(Text section):
Content starts
McCooke said Peakadilly's technology represents a significant advance over other approaches. “The gold standard in proteomics is still the 2-D gel, but we've implemented a much higher throughput, much more sensitive, much higher dynamic range technology,” he said.
In connection with the financing, Peakadilly named Jim Van heusden, senior investment manager at GIMV, to its board.
McCooke said he was not certain how far the Series A funds would carry Peakadilly. “As is the case with a company that has a revenue-generating component to the model, it's going to be a little dependent on the scale of the revenues,” he said.
Peakadilly has a vision that biomarkers, which it calls “peaks,” will become a commodity just like the consumer brands advertised at places like Piccadilly Circus in London. The company hopes to create diagnostics that will revolutionize the development of cancer and inflammatory disease treatments, and that will enable the development of personalized medicines. It currently has 28 employees.
NHS sets new diagnostic waiting times
The UK's National Health Service (NHS) already has improved access to diagnostic procedures such as tests and scans, but further improvements will help deliver ambitious new waiting time targets, said Health Minister Caroline Flint.
Responding to a review of diagnostic services in NHS acute-care hospitals published by the Healthcare Commission, Flint said improving diagnostics “continues to be a key priority. Since 1997 an extra 200 million has been invested in scanning equipment in the NHS, an extra 1,600 radiographers have been recruited, and the number of students entering radiography training has more than doubled.”
Content ends
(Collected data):
Content starts
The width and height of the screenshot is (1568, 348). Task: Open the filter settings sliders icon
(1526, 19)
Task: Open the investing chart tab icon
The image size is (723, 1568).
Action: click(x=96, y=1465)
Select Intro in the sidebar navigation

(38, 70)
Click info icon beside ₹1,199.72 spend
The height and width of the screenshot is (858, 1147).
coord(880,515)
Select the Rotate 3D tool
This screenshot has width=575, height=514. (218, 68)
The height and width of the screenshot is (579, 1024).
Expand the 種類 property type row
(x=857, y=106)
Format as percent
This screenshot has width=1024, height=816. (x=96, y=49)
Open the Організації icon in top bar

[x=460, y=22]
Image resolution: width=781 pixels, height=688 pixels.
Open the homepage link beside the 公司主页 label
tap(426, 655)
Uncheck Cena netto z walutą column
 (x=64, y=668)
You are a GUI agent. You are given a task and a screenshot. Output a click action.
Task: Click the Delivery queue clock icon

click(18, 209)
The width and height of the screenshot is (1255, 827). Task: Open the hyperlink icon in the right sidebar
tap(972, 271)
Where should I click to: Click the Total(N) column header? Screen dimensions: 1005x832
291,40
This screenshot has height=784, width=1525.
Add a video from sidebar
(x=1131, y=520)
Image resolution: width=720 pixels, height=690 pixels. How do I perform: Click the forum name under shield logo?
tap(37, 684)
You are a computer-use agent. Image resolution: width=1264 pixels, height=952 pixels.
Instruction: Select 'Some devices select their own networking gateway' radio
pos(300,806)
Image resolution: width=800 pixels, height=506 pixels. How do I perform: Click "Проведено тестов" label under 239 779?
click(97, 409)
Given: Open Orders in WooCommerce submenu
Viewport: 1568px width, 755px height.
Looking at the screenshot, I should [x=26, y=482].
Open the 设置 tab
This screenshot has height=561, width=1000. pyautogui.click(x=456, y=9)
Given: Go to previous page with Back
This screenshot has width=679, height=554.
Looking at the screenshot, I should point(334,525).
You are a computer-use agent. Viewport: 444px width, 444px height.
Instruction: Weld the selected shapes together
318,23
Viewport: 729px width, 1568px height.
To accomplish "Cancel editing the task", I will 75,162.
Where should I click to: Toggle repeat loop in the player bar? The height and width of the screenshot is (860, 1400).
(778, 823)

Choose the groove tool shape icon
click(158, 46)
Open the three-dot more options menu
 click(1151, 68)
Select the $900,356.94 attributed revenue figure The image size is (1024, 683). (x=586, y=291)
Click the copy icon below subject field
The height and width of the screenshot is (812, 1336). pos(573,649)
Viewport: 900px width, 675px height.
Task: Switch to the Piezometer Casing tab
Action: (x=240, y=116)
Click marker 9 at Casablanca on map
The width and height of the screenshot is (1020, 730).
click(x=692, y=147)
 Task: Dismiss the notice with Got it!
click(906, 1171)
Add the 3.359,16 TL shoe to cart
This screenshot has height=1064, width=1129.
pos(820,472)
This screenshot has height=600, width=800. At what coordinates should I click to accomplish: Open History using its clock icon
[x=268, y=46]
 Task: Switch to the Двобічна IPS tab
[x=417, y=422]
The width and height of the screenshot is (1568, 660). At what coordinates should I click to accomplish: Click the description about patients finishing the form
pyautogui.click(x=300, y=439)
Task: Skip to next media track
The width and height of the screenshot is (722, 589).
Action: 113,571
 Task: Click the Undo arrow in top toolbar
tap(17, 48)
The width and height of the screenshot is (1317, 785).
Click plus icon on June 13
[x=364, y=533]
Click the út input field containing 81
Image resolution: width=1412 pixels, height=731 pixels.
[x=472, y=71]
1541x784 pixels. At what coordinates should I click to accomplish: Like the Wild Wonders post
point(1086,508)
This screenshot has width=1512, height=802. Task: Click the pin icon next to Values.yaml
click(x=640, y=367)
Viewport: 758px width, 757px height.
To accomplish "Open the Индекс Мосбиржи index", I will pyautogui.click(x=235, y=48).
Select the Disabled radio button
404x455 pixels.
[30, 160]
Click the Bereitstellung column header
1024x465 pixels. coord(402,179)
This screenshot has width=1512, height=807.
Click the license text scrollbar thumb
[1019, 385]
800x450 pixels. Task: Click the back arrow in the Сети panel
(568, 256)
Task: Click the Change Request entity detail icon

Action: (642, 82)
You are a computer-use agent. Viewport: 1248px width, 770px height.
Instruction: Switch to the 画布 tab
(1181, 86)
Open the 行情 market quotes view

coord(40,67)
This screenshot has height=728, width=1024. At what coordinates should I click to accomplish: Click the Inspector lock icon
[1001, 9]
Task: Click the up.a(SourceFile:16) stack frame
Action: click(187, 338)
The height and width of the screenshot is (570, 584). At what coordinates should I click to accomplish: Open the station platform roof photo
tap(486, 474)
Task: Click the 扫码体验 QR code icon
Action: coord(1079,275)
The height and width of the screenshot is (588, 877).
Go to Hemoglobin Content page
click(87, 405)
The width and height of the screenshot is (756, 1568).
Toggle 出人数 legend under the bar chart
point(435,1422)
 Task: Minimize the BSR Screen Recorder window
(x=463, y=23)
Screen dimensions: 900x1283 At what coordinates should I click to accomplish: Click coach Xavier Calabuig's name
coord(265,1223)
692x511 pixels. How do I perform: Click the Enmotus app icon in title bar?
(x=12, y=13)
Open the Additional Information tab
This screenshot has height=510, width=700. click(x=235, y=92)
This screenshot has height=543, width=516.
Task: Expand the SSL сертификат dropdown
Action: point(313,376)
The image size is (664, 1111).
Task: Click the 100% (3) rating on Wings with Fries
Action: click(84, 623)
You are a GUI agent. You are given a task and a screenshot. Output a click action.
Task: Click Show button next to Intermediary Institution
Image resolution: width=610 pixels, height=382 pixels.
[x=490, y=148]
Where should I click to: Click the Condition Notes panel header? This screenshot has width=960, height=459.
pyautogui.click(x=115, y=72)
Content ends
(What this exercise asks):
a) In the news excerpt, whom did Peakadilly name to its board as part of the financing?
b) Extend the news excerpt, starting right after its final sentence.

(Exercise results):
a) Jim Van heusden, senior investment manager at GIMV.

b)
She added that the independent sector also is providing more than 1.5 million additional diagnostic procedures per year for NHS patients over the next five years.
“To help the NHS identify where further improvements need to be made, we have for the first time started publishing monthly waiting times for diagnostic procedures across every Trust,” Flint said. “This transparency is un-precedented in the history of the NHS and is a vital step in delivering the new 18-week maximum wait from GP to treatment by the end of 2008.”
She said the Department of Health is confident the NHS will deliver this new target. “The service has already eradicated the long waits that were all too common in the past – the average outpatient wait is four weeks, while the average inpatient wait is around seven weeks. The challenge now is to build on this success and give patients even more certainty about their treatment.”
To further speed up access to diagnostic tests, the Department of Health also announced that the choice of scan program would be extended. Beginning next April, patients who do not have an appointment within 13 weeks will be offered an appointment at an alternate hospital or clinic.
European office for PR firm
Schwartz Communications (Waltham, Massachusetts), one of North America's leading public relations agencies focused on the high-tech medical device, pharmaceutical and biotechnology industries, said it plans to open a European headquarters in Stockholm, Sweden, on Nov. 1.
Schwartz veteran Kristina Ebenius, who has most recently been serving in a senior role for a leading Swedish public relations agency, will be the office's managing director.
“Schwartz Communications has enjoyed outstanding growth and recognition in North America as the result of its innovative and high-impact work. The opening of our Stockholm office enables us to extend our brand to Europe,” said Steve Schwartz, company president. “As a center of technical innovation, entrepreneurship and global competitiveness, Stockholm is an excellent location for our European headquarters.”
The Stockholm office will serve companies throughout Europe and North America, providing a full suite of Schwartz's traditional and new media services.
Schwartz Communications was founded in 1990 by the husband and wife team of Steve and Paula Mae Schwartz. In addition to the Waltham office, the company has another U.S. office in San Francisco. Schwartz has more than 200 employees and 170 clients.